Building simple data engineering pipelines with a single Azure Data Factory (ADF) is easy, and multiple activities can be orchestrated within a single pipeline. More sophisticated data engineering patterns require flexibility and reusability through Pipeline Orchestration. A common scenario is to orchestrate pipelines using the built-in Execute Pipeline Activity however this does not support invoking pipelines outside of the current data factory. This blog will review how to approach cross-factory pipeline orchestration, reviewing the options for both asynchronous and synchronous control.

 

Background

Robust and flexible pipeline orchestration is an important tool in the data development toolkit as it allows for data processing operations to have segregation of execution planes, for example Extract, Transform and Load. Most large data pipelines consist of repetitive operations and require encapsulation of logic into pipelines which can be orchestrated by a “master pipeline”, enabling automation of custom workflows.

In ADF we can achieve pipeline orchestration within a single factory by using the Execute Pipeline Activity. This activity allows selecting of pipelines within the current Data Factory and the ability to customise if we wish to wait, or not, for the invoked  Pipeline to complete by selecting the Wait on Completion property.

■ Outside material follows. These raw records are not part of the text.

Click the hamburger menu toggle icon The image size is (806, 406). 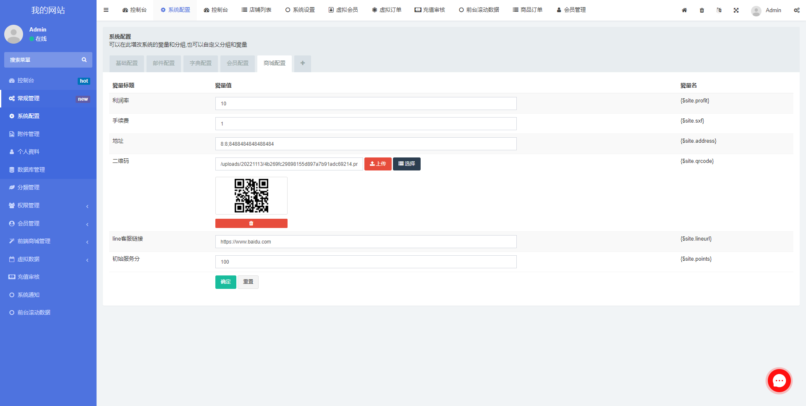(x=106, y=10)
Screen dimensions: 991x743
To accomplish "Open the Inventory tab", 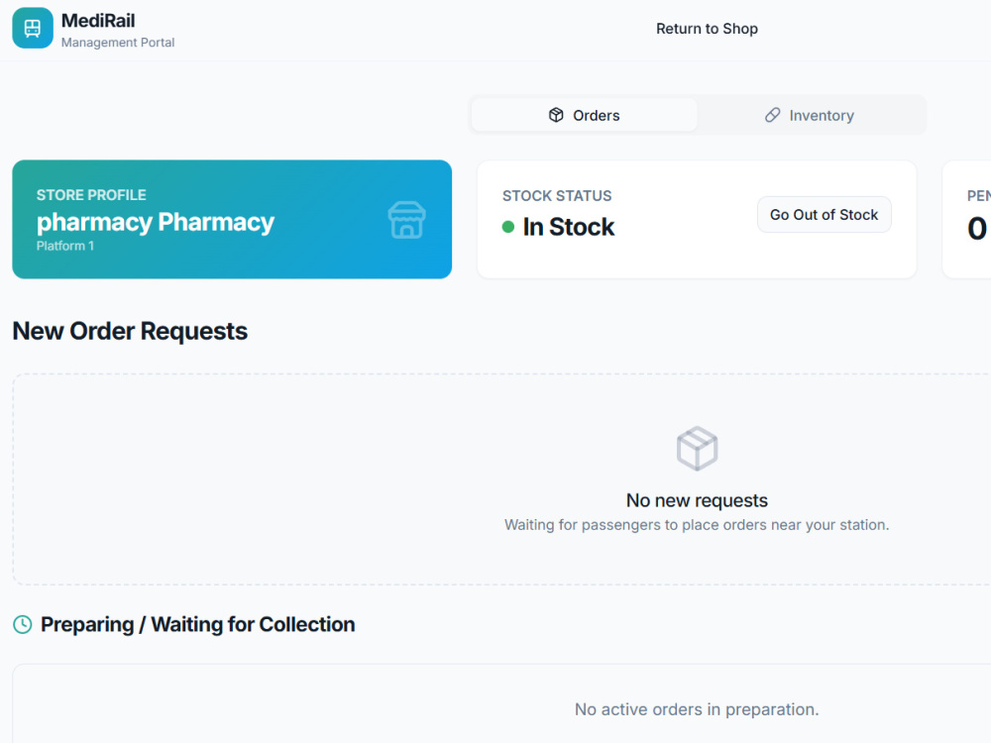I will (x=810, y=115).
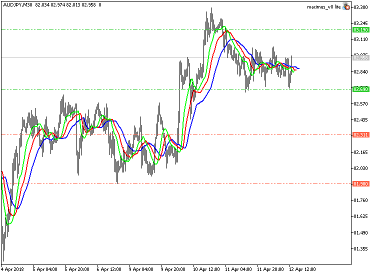This screenshot has height=275, width=375.
Task: Select the red 82.311 price level tag
Action: pyautogui.click(x=361, y=135)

However, this activity is limited to the scope of the existing data factory only.

To achieve the same orchestration of pipelines residing in other data factories (figure 1) we can call the Data Factory Rest API Pipelines-Create Run using either the Web Activity (does not wait for completion) or Webhook Activity (waits for completion).

Figure 1 - Orchestrating Pipelines across subscriptions

Figure 1 – Orchestrating Pipelines across subscriptions

 

Conventions Used

Master Factory: The data factory which will invoke and orchestrate pipelines in other (worker) data factories.

Master Pipeline: A pipeline in the master factory which invokes pipelines in other (worker) data factories. This pipeline may often contain complex orchestration of worker pipelines.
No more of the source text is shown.